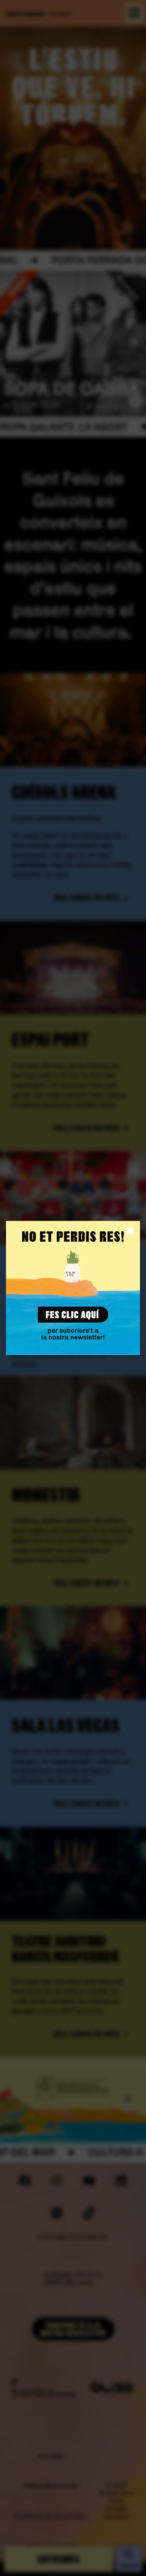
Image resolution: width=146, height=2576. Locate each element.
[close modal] (130, 1231)
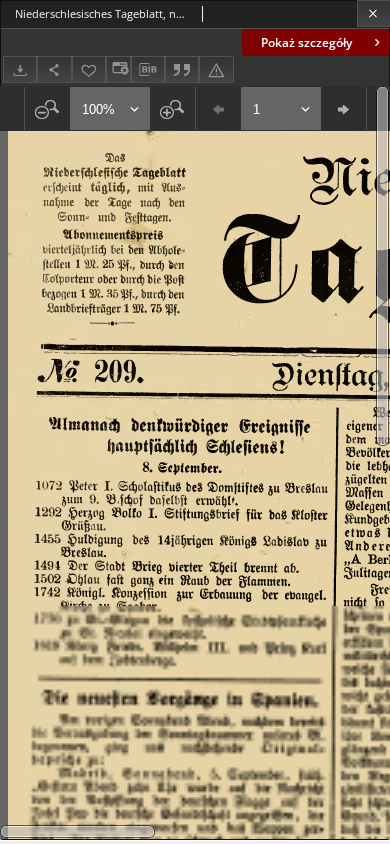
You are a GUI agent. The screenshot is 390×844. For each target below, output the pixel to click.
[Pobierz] (20, 69)
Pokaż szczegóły (306, 42)
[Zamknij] (373, 13)
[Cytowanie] (182, 69)
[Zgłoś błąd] (216, 69)
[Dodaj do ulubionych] (89, 69)
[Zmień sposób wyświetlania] (118, 69)
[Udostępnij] (54, 69)
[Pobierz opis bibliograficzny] (148, 70)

§

▶ [Try it] Lines containing the word "each" are to be located in the entries and copied.

▶ [Exercise output]
Image resolution: width=146, height=2576. Locate each element.
You are a GUI agent. The screenshot is 390×844. For each target below, output the pixel to click.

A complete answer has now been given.